What you are asked to do:
An exact copy of the data is needed, one that excludes all pictures.

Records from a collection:
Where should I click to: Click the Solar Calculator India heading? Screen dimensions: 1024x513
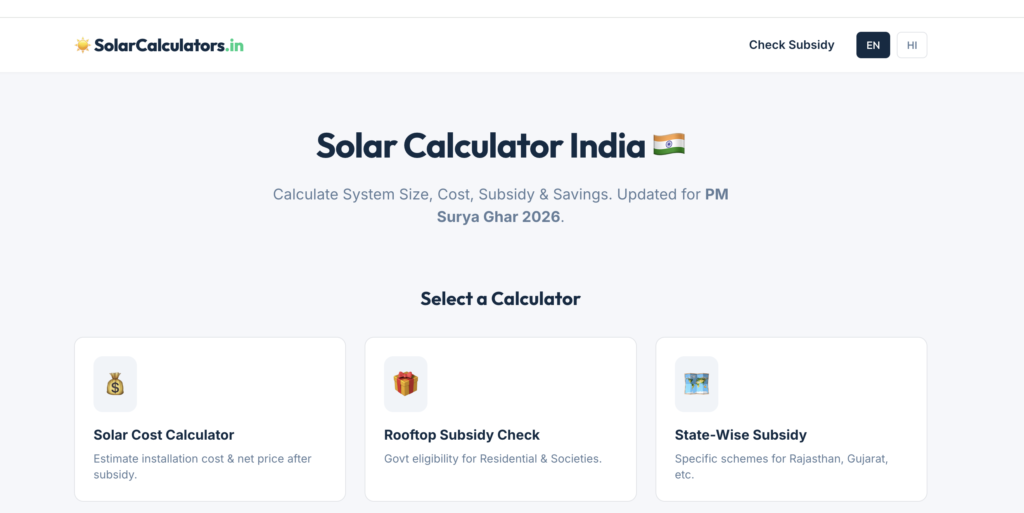480,146
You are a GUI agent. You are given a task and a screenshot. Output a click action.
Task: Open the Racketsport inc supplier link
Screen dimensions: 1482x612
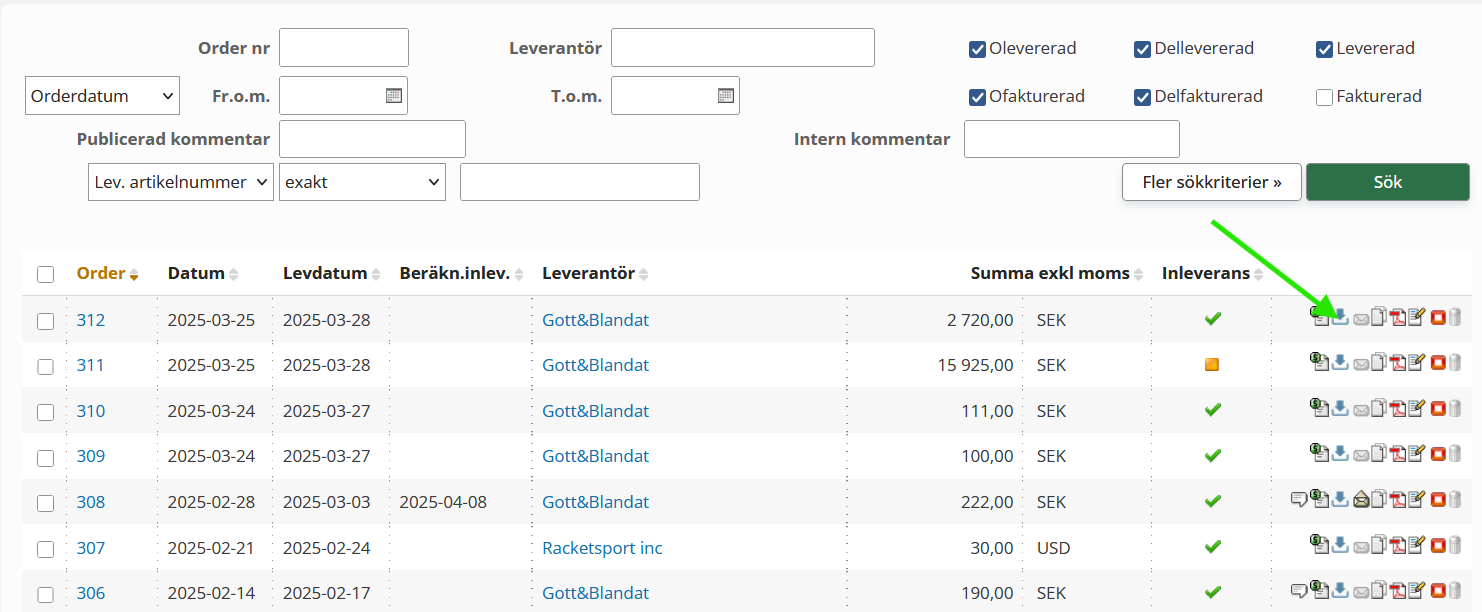tap(602, 548)
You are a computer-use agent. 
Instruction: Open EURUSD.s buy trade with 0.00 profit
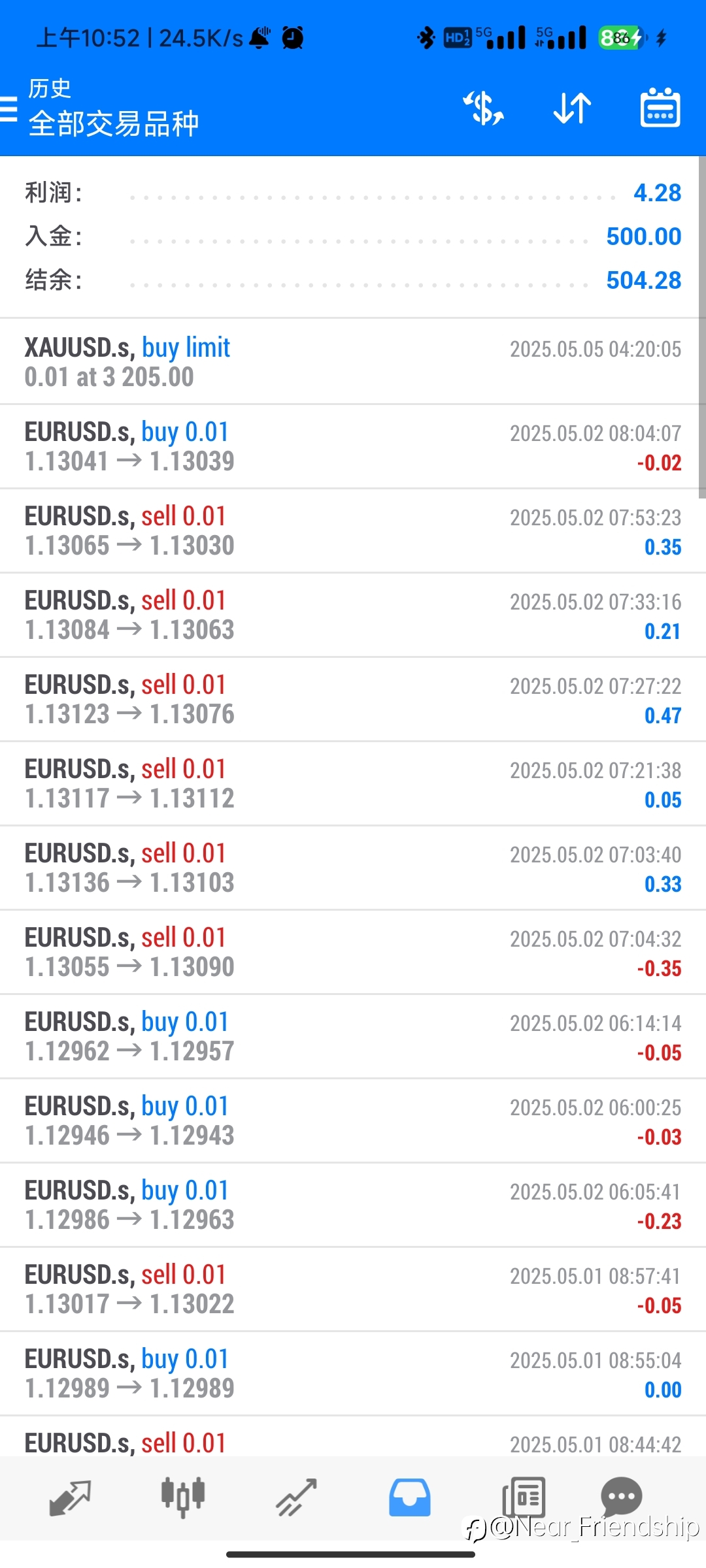click(x=353, y=1374)
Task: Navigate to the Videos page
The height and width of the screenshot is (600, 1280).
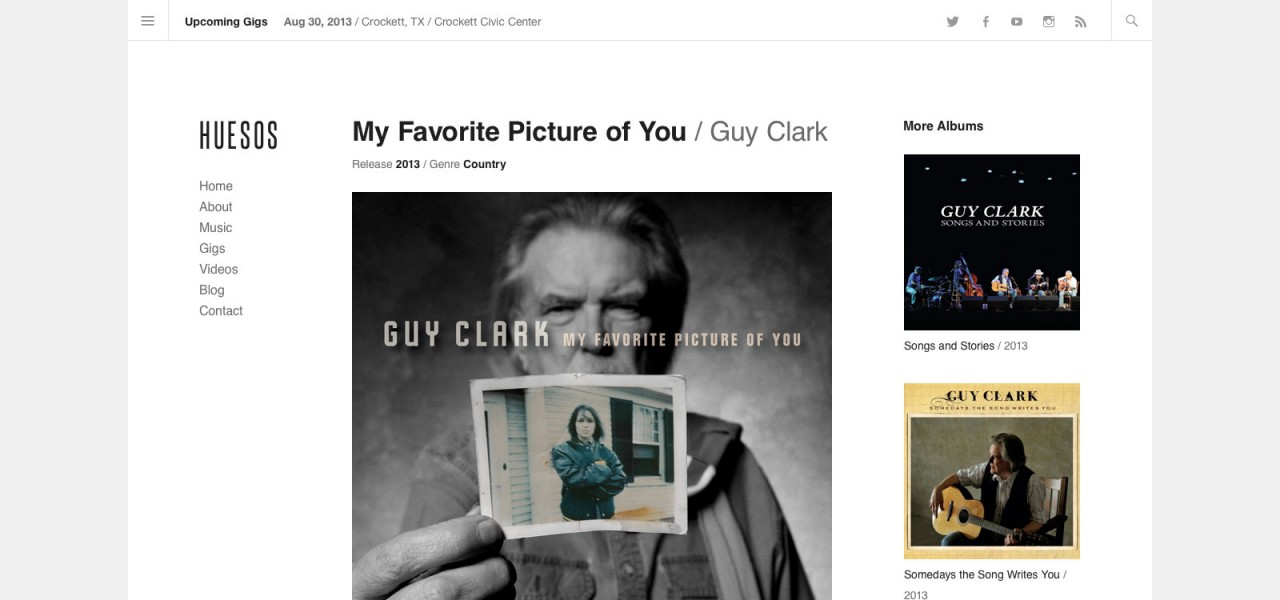Action: 219,269
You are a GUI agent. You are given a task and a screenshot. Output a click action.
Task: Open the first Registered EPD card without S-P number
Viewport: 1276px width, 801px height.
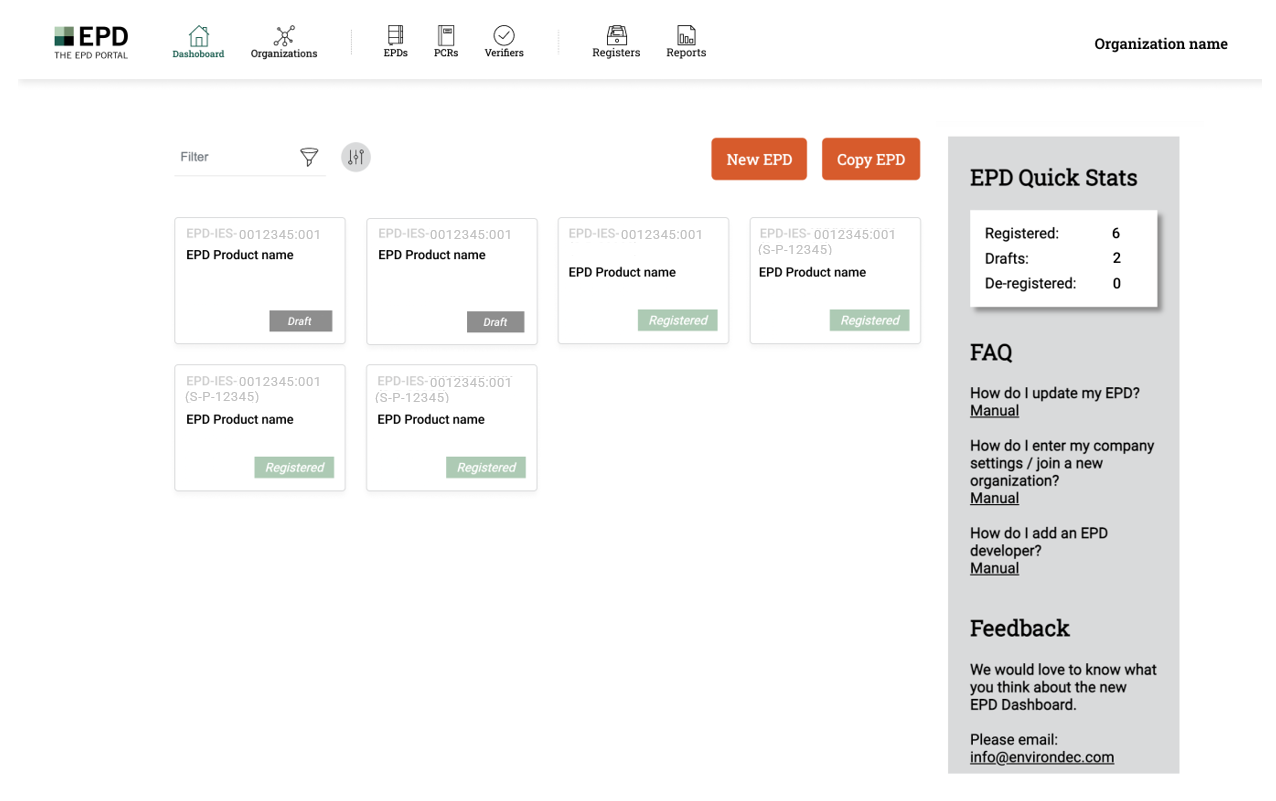[643, 281]
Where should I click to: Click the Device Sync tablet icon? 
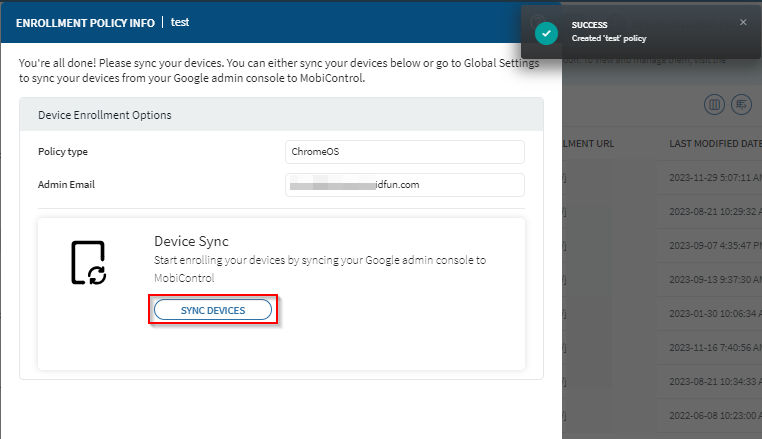pyautogui.click(x=88, y=263)
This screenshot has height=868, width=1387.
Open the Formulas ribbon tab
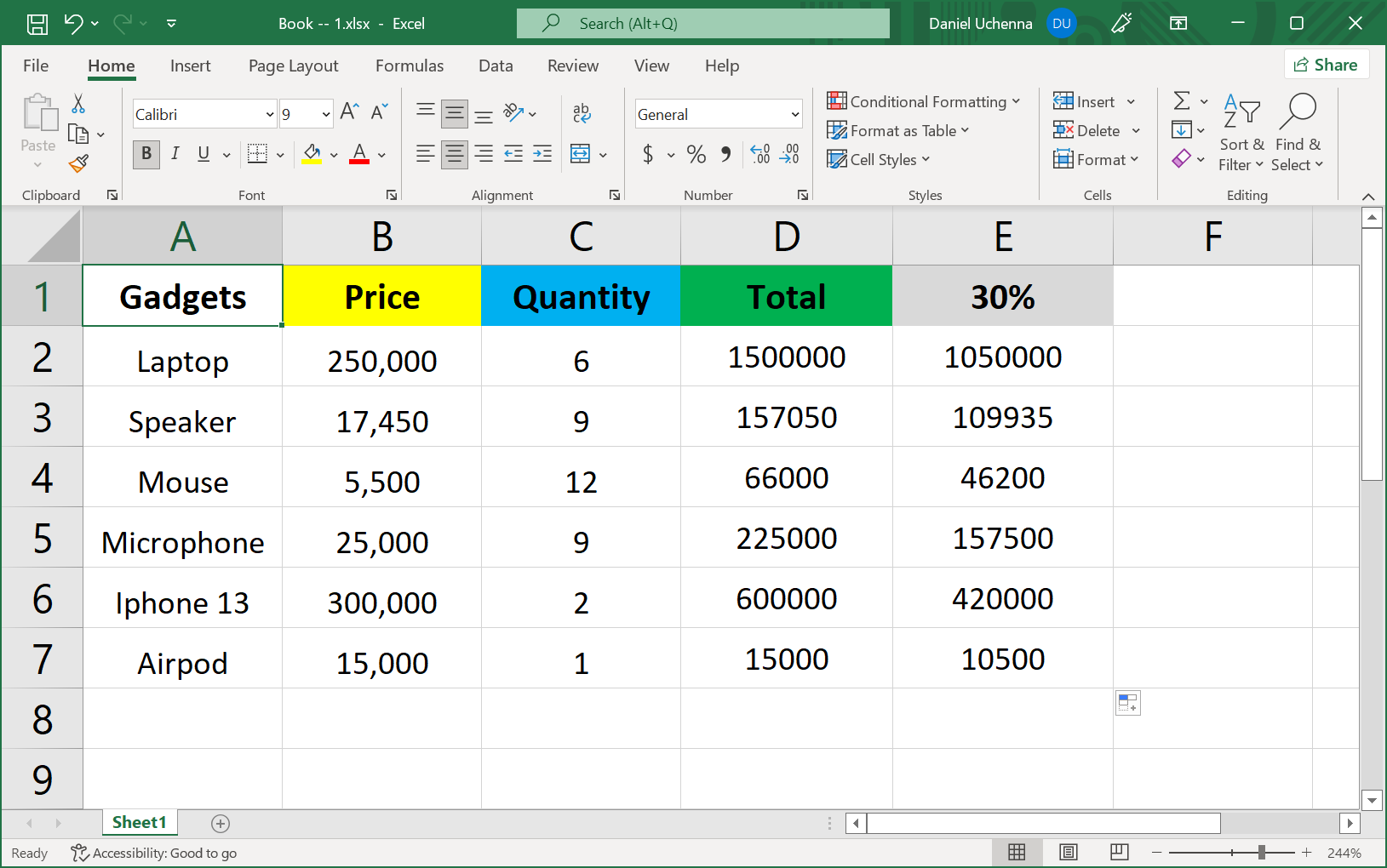410,66
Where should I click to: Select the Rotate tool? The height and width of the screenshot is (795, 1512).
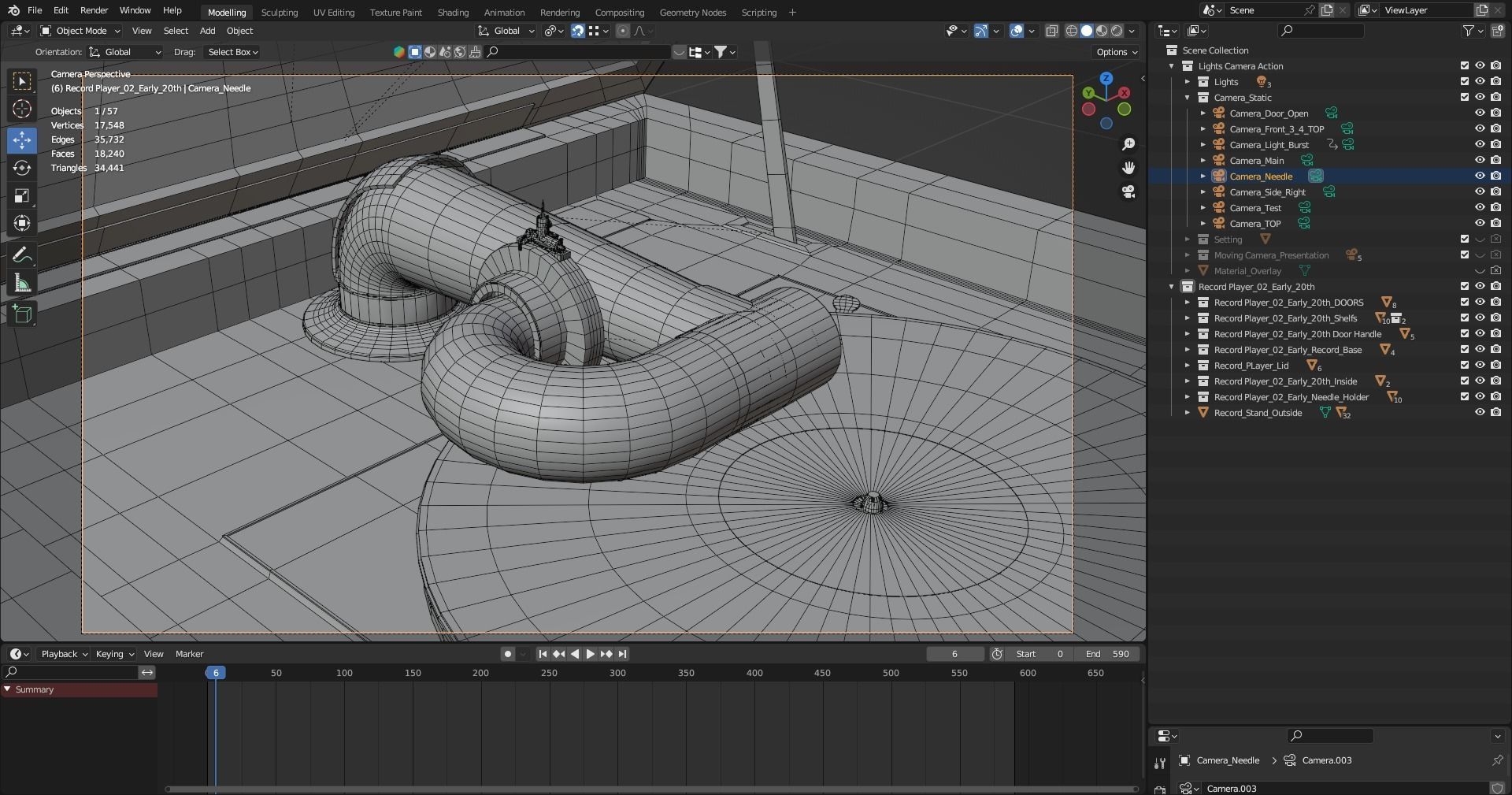pyautogui.click(x=22, y=168)
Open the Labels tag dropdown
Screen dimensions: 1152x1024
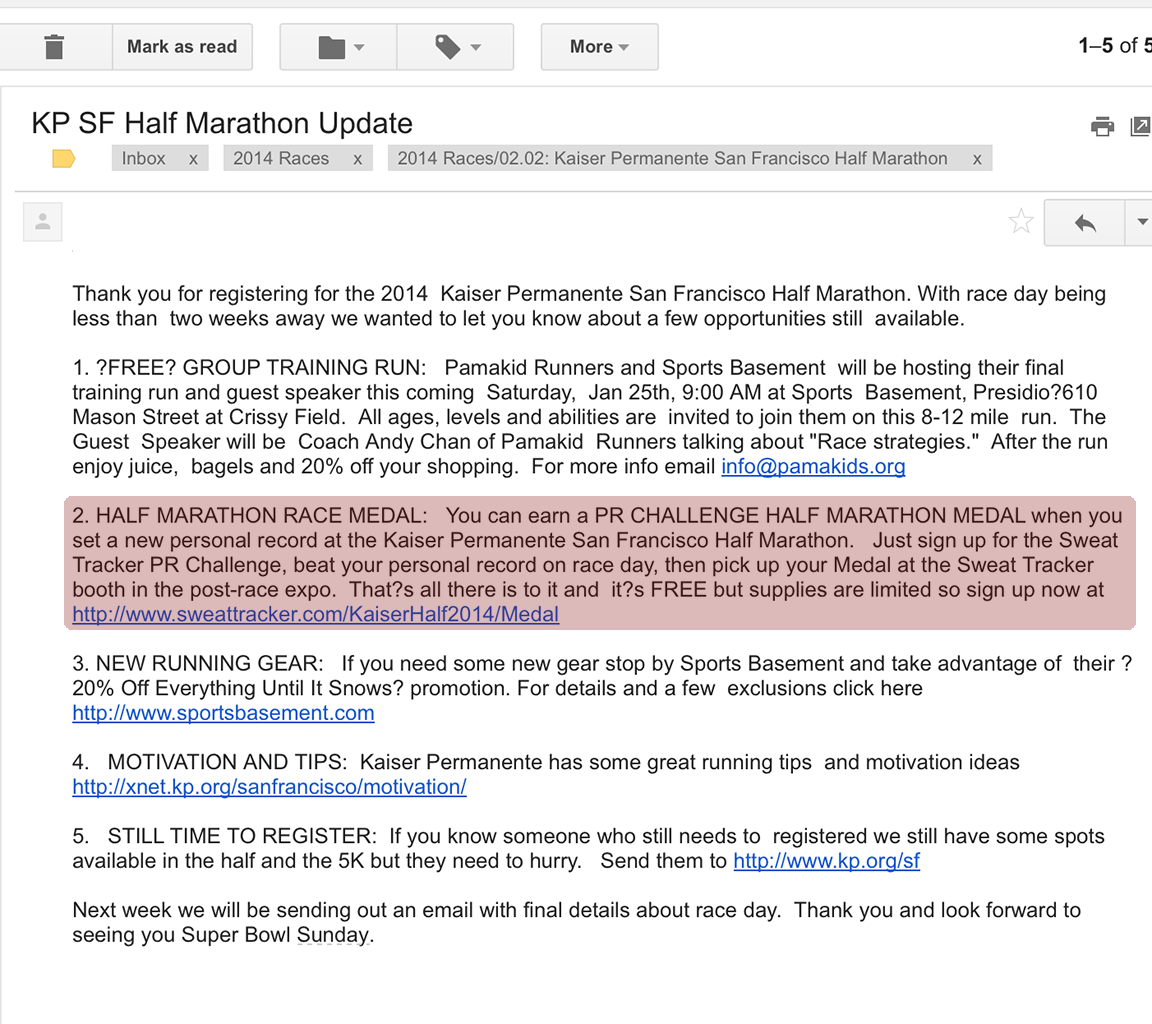[x=456, y=47]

Exercise output:
Where should I click to: Click the Solar Calculator India heading? Screen dimensions: 1024x513
480,146
You are a GUI agent. You are given a task and a screenshot. Output a click action.
Task: Open the Racketsport inc supplier link
Screen dimensions: 1482x612
tap(602, 548)
You are a computer-use agent. 
Instruction: Open EURUSD.s buy trade with 0.00 profit
click(x=353, y=1374)
Task: Navigate to the Videos page
The height and width of the screenshot is (600, 1280).
Action: 219,269
You are a GUI agent. You are given a task and a screenshot. Output a click action.
Task: Open the first Registered EPD card without S-P number
Viewport: 1276px width, 801px height.
[643, 281]
Where should I click to: Click the Device Sync tablet icon? 
pyautogui.click(x=88, y=263)
This screenshot has height=868, width=1387.
Open the Formulas ribbon tab
410,66
Where should I click to: Select the Rotate tool? The height and width of the screenshot is (795, 1512).
pyautogui.click(x=22, y=168)
Open the Labels tag dropdown
Screen dimensions: 1152x1024
[x=456, y=47]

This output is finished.